Dziś tylko się narzeka
Niedawno opublikowaliśmy artykuł o tym, iż wiele współczesnych matek czuje się przemęczonych i przytłoczonych rodzicielstwem. Na podstawie wpisu w portalu Threads opowiedzieliśmy o tym, iż niektórzy rodzice mają żal do swoich bliskich, iż nie mają od nich wsparcia i pomocy przy wychowywani dzieci. Na ten tekst postanowiła odpowiedzieć nasza czytelniczka. Kobieta ma zupełnie inne zdanie niż autorka wpisu w mediach społecznościowych. Oto co napisała w liście do redakcji:
"Z zainteresowaniem przeczytałam artykuł o rzekomo trudniejszej sytuacji współczesnych rodziców i nie mogę się z nim zgodzić. Mam prawie 50 lat, moje starsze dziecko jest już dorosłe, a młodsze dopiero zaczyna zerówkę. Dzięki temu mam wyjątkową perspektywę i mogę porównać, jak zmieniło się rodzicielstwo na przestrzeni lat.
Czy naprawdę dzisiejsze matki mają aż tak źle? Z jednej strony narzekają na brak wsparcia, a z drugiej strony to właśnie one same często nie dopuszczają nikogo do pomocy. 'Nie chcę, żeby ktoś wtrącał się w moje metody wychowawcze', 'Wolę zrobić to sama, bo babcia daje za dużo słodyczy' – to słyszę na każdym kroku od młodszych matek. A potem płacz, iż są pozostawione same sobie" – opowiada nasza czytelniczka.
Działajcie, zamiast się użalać
Kobieta uważa, iż nie ma co odnosić swojego rodzicielstwa do czasów, które minęły: "Porównywanie się do rodziców z lat 90. czy PRL-u to duże uproszczenie. Owszem, często żyło się w domach wielopokoleniowych, ale czy to było aż takie błogosławieństwo? Czy naprawdę wszystkie kobiety marzyły o tym, by mieszkać pod jednym dachem z teściową i słuchać jej uwag na temat prania czy gotowania? Czy dzisiejsze mamy chciałyby, żeby babcia była na pełen etat opiekunką ich dzieci? Nie oszukujmy się – większość młodych matek i tak nie byłaby z tego zadowolona.
Współczesne rodzicielstwo jest inne, ale wcale nie musi być trudniejsze. To pokolenie ma pralki, zmywarki, gotowe słoiczki dla dzieci, pieluchy jednorazowe i dostęp do wiedzy o wychowaniu na wyciągnięcie ręki. Mają elastyczne godziny pracy, opcję pracy zdalnej, a gdy dziecko jest chore, mogą zamówić zakupy z dostawą do domu. Gdy moje starsze dziecko było małe, nie było tylu udogodnień – pieluchy się prało, a jedzenie przygotowywało samemu, bo wybór gotowych produktów był ograniczony. Ich własne babcie i prababcie mogłyby tylko pomarzyć o takim komforcie!".

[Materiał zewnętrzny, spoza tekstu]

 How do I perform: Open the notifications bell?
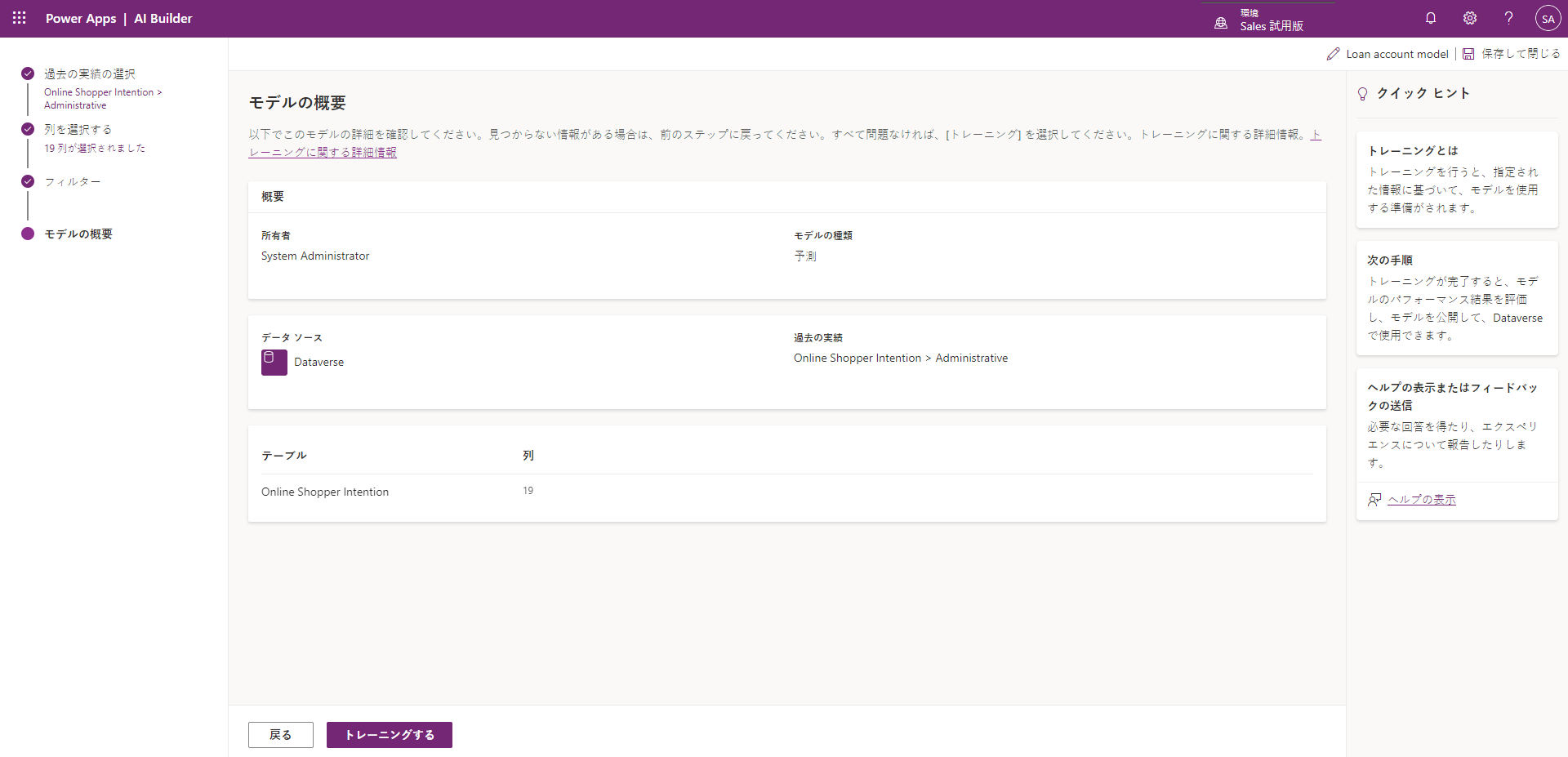coord(1431,18)
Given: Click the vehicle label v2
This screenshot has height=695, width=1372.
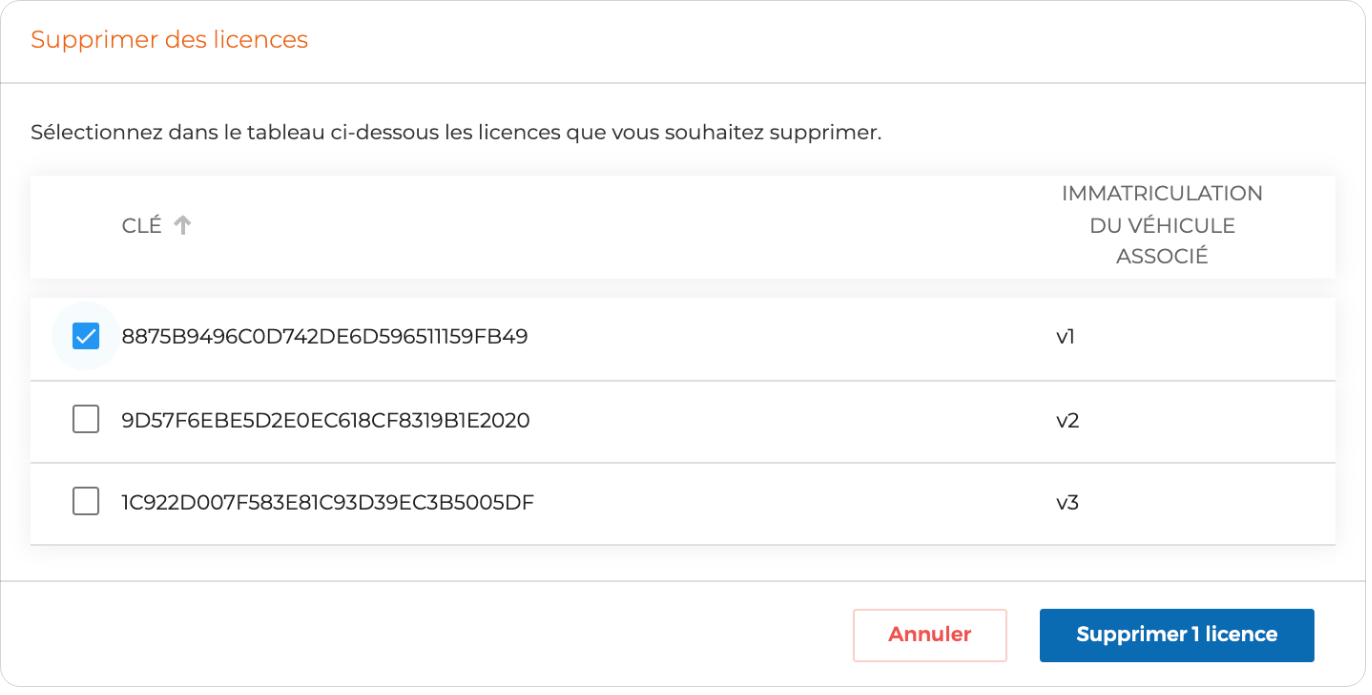Looking at the screenshot, I should pyautogui.click(x=1067, y=420).
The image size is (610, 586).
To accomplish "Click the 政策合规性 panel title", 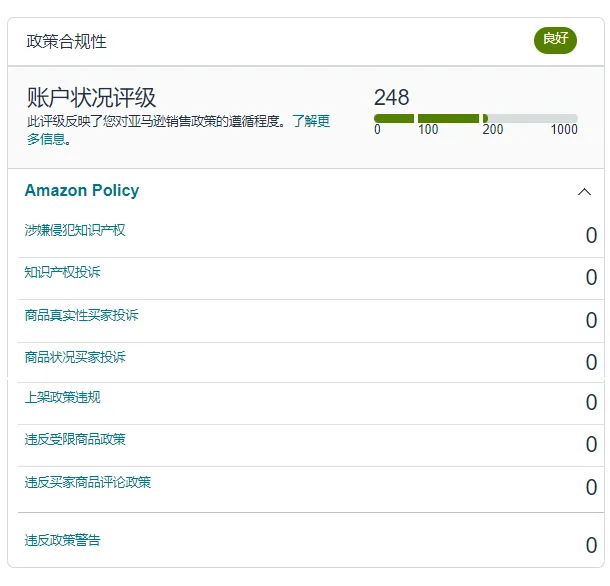I will pyautogui.click(x=66, y=42).
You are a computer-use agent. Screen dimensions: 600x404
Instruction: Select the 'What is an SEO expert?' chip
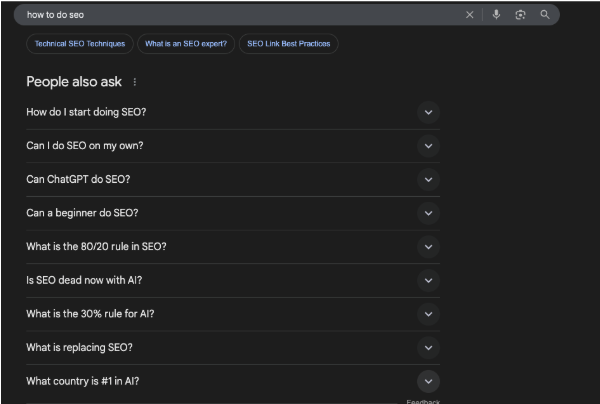tap(186, 44)
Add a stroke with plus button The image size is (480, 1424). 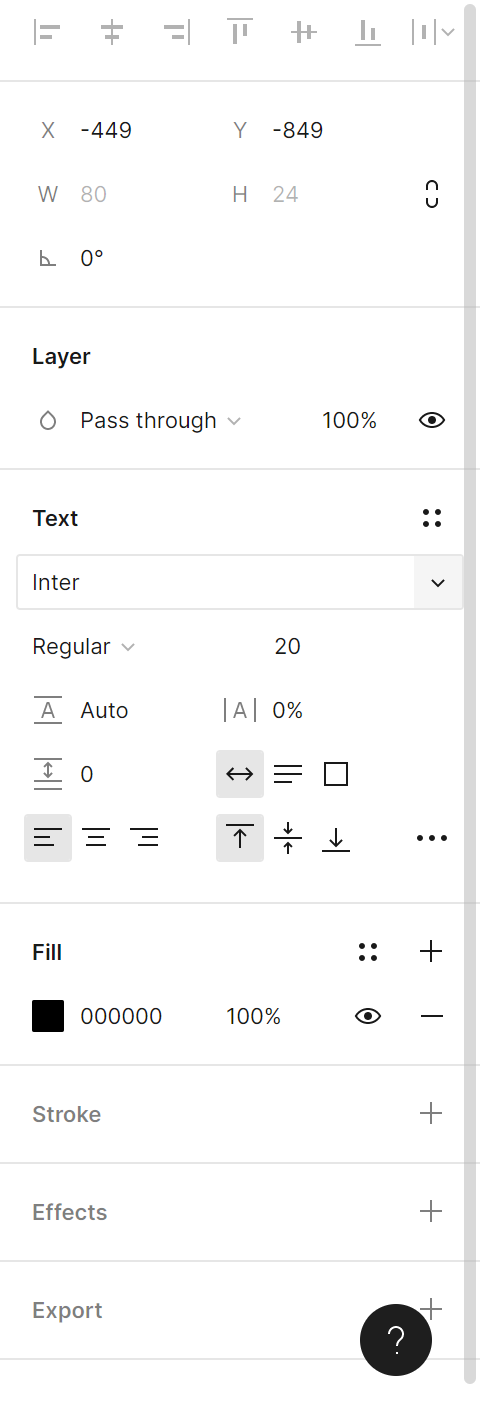pyautogui.click(x=431, y=1113)
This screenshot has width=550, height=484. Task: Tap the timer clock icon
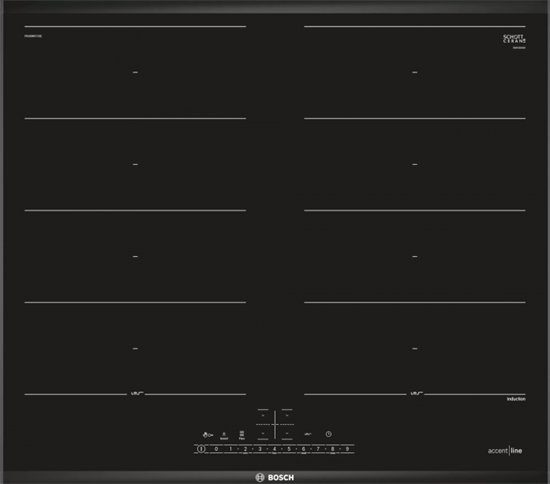coord(328,434)

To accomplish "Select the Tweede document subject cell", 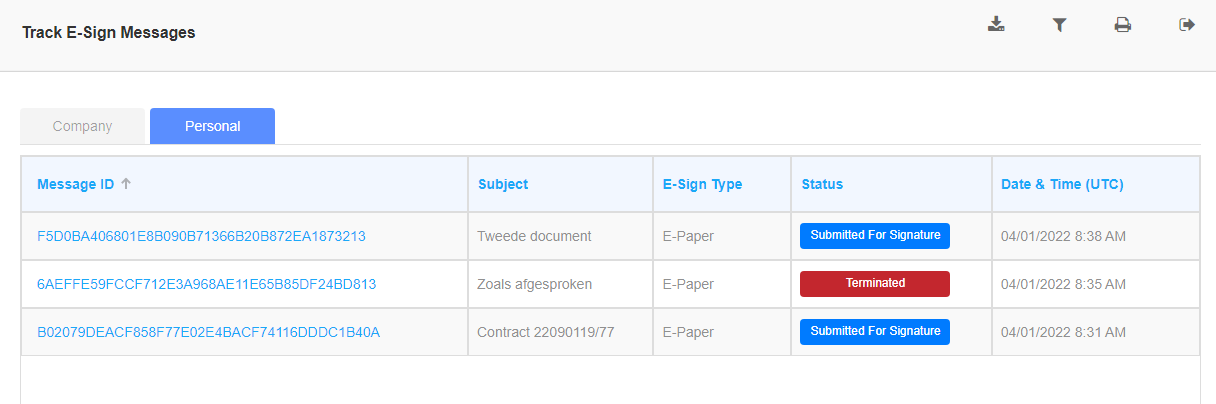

Na koniec swojego maila, czytelniczka rozsądnie prosi innych rodziców: "Nie neguję, iż brak bliskiej rodziny w pobliżu może być trudny. Ale może, zamiast skupiać się na tym, jak źle się trafiło, warto nauczyć się prosić o pomoc i akceptować ją w takiej formie, w jakiej jest dostępna? Może zamiast ciągłego narzekania na ciężar rodzicielstwa, warto dostrzec, iż każda epoka miała swoje wyzwania? Nie ma co dramatyzować, bo dużo tu właśnie narzekania, a mało wychowywania 'bombelków'. Wychowywanie dzieci to zawsze wymagające zadanie – ale to, jak do niego podchodzimy, zależy tylko od nas".